榎本喜八さんのお名前も偉業も知りませんでした。
紹介して頂いたwikipedia読みましたが、ここからは人が時々到達する「神の領域」に興味を持ちました。
しかし、それは永遠では無く刹那なんですね。
そこから僅かなきっかけで転落してしまう。
「以降、2度と“神の域”の境地には踏み込めなくなり、苦悩の連続でしかなくなったという」からは神の悪戯とも取れますね。

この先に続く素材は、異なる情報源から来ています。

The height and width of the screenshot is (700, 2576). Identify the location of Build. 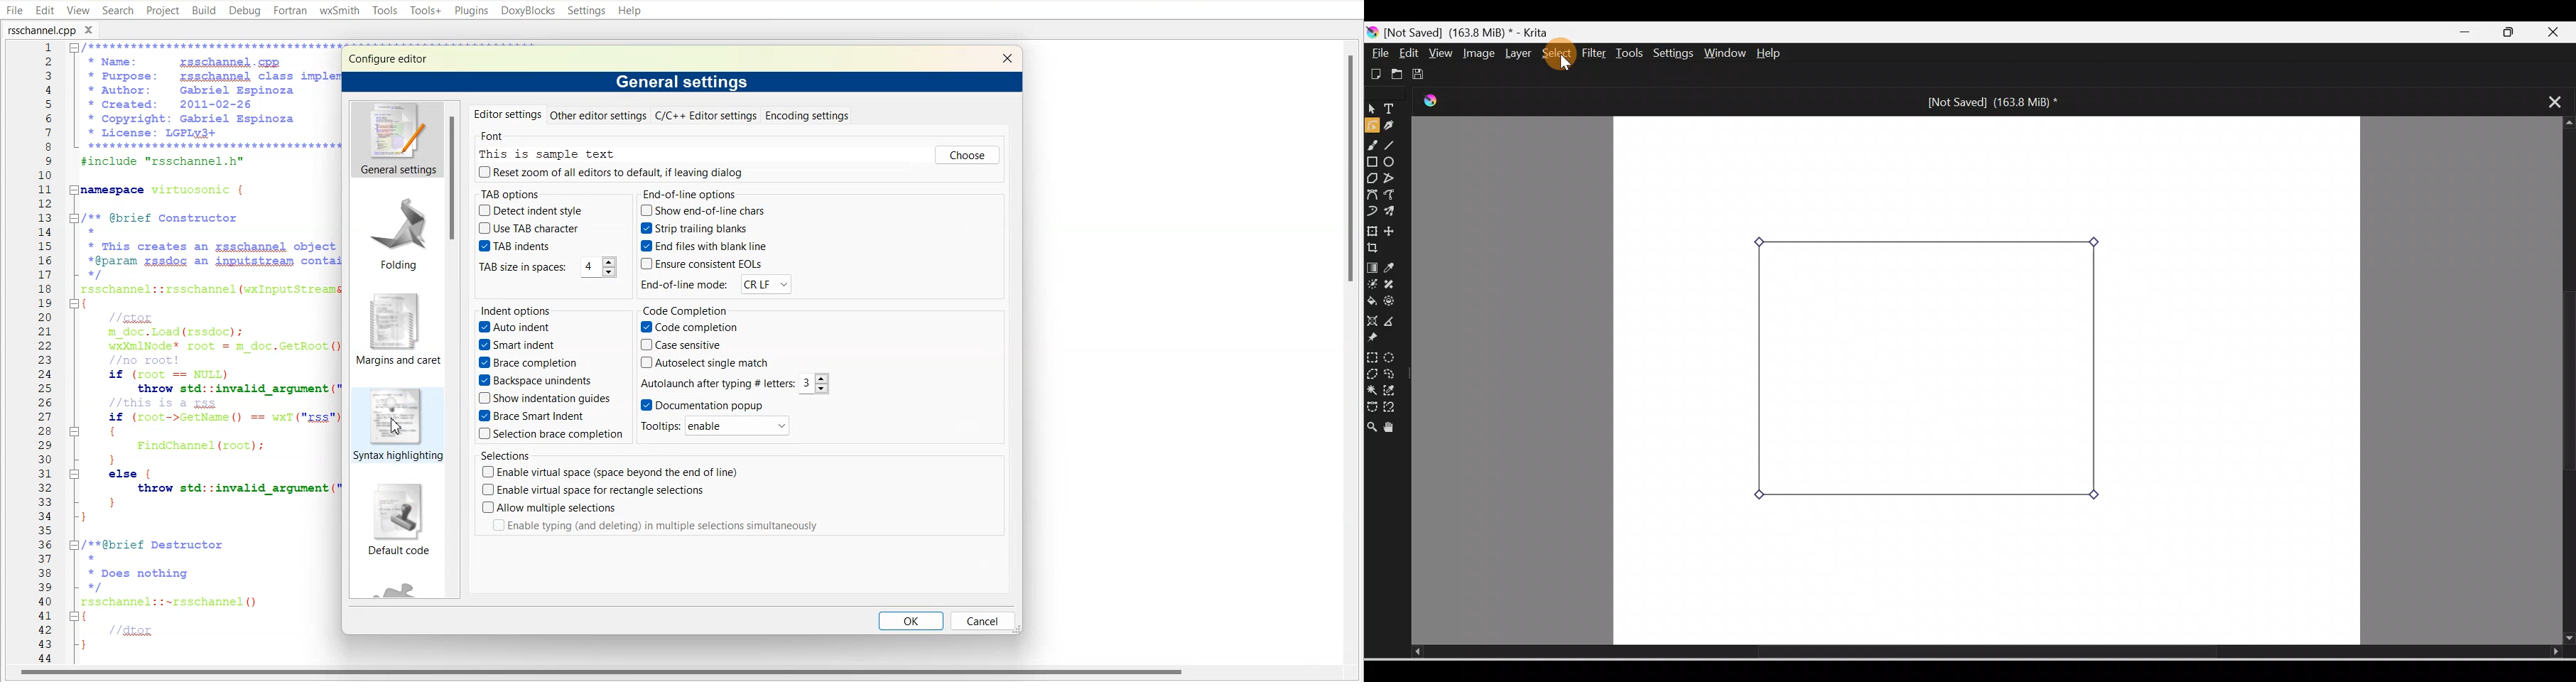
(203, 10).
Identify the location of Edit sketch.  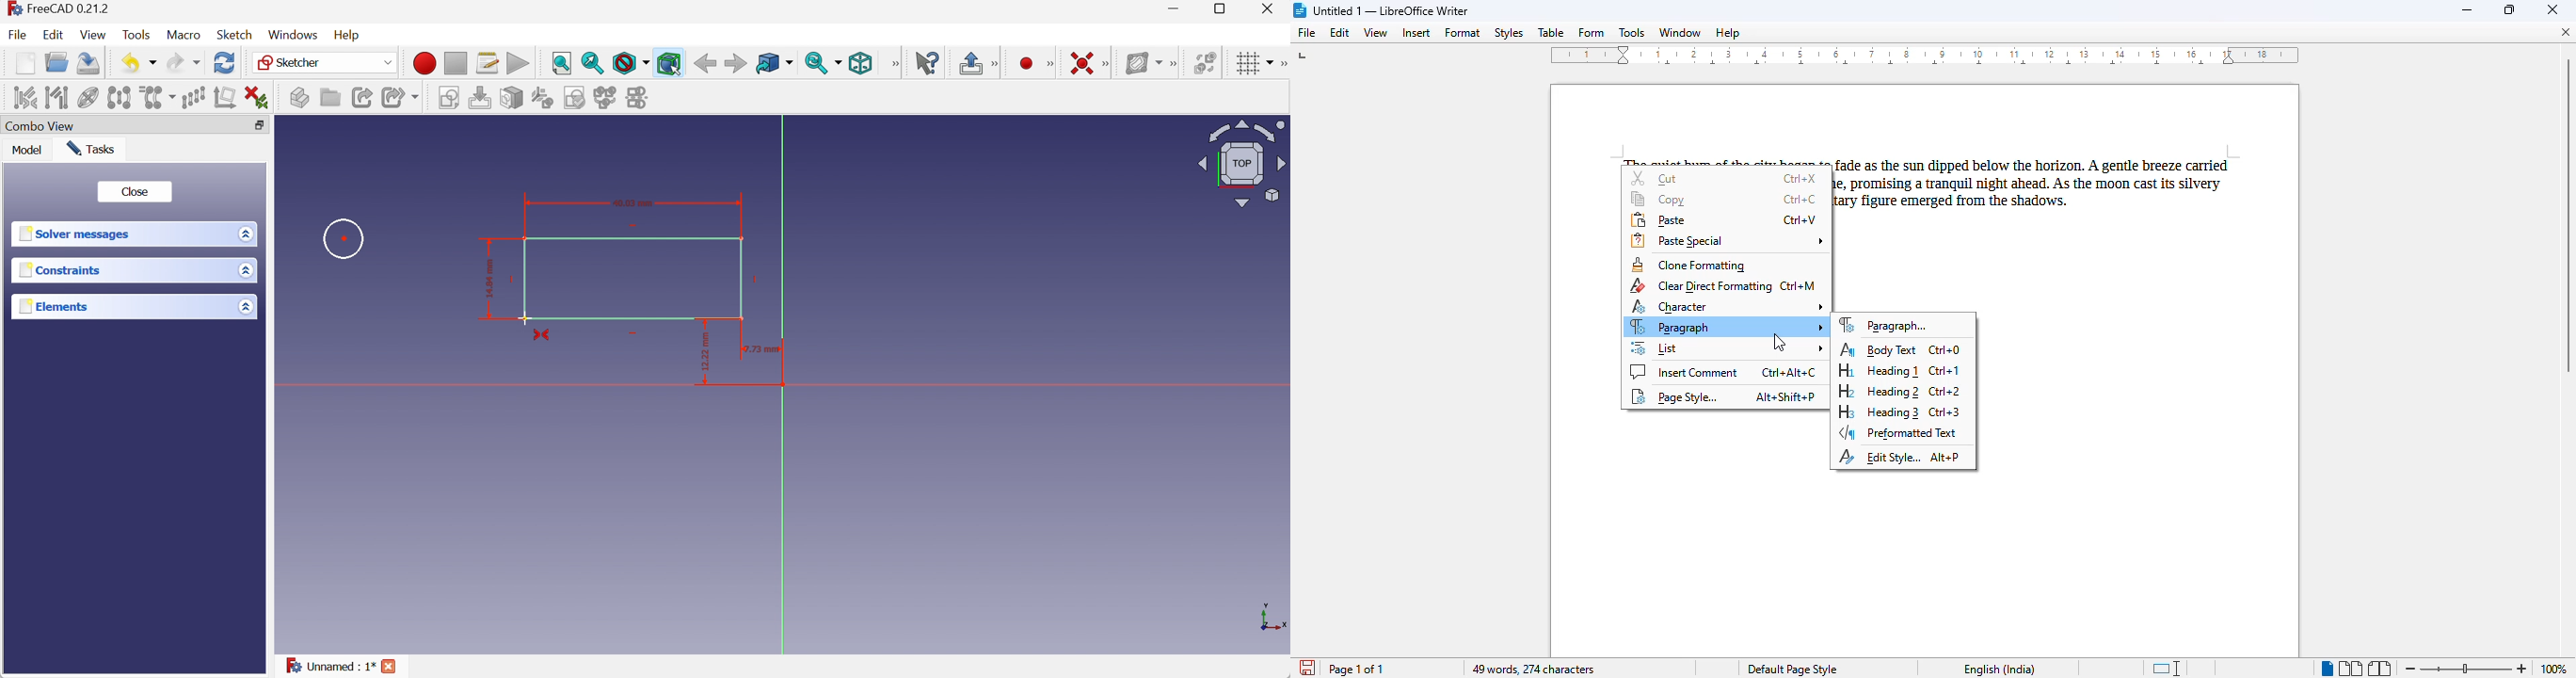
(482, 98).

同じ言葉を吐いた長谷川穂積選手にダブってしまいましたが、しかし、その後の如何なる苦悩が待ち受けようとも、一度はそこに到達したいと願う人は多い事でしょう。
けれどもアスリートのそれは結果が鮮烈に現れるだけに厳しいものですね。
他の分野だったら静かな着地もあり得たかも知れない。
2012.10.24 19:53 | URL | #65fpICiI [edit]
ななし。 says... ""
榎本喜八さんのケースは、悲劇と捉えた沢木耕太郎さんが
「敗れざる者たち」の一篇で、名前を極力明かさない手法で
30年以上前に書かれてましたよね。結局、誰も相手にしない、
されない変人、とされてしまう過程が怖かった記憶があります。
2000本安打を打っても名球界にも入ってませんしね。

松井浩さんの「打撃の真髄 榎本喜八伝」が本人の肉声のある、
ノンフィクションとして残っているのがせめてもの救いです。
賞罰と関係なく、こういうのがノンフィクションの価値だとも
思います。

ボクシング界で、こういう域の人、といえば、どうでしょうか?
何人か思いつきますが、異論も多そうなので記しません。

話が脱線ですみません。
2012.10.24 22:25 | URL | #/OUezYRM [edit]
シジミを品種改良して大きくしたい(旧徳山と長谷川が好きです) says... ""
イチローが唯一抜けなかったのが榎本さんの最速1000本安打ですね。彼はすぐレギュラーになったので土井監督時代の回り道があったイチローより少し有利だった。王の一本足打法を二人三脚で考案した荒川コーチが大毎の元気時代に榎本にも貴重なサジェスチョンを与えているあたりがとても面白いところですね。荒川コーチの打撃理論は合気道の巨人植芝盛平氏の身体操方が土台にあり重力を意識して立つ事の重要性が「打撃の真髄」にも描写されています。「木村政彦はなぜ力道山を殺さなかったのか」にも植芝氏は登場しますね。植芝の薫陶を受け木村を苦しめた柔道家、阿部謹四郎の人生もとてもドラマチックです。
2012.10.25 07:17 | URL | #- [edit]
オルフェーヴル says... ""
ドネアのところで「怪物ではなく人間」と書いたのですが、ここらへんは人間技でなくなってる感じします。負荷は限界に近いんじゃないかと。'神の域'というのは、そう表現するのが妥当なんだろうなと思います。榎本さん、対外的には悲劇と捉えるところあるんでしょうけど、充実していたんじゃないかな。

天才って'解'が即座にわかる(的の中心を深く射抜くことができる)タイプと、'近似解'を考え付く(ど真ん中ではなくても、的の中に数多く当てることができる)タイプがいて、前者に榎本さん、ドネアは後者という風に思っています。パッキャオはその中間かな?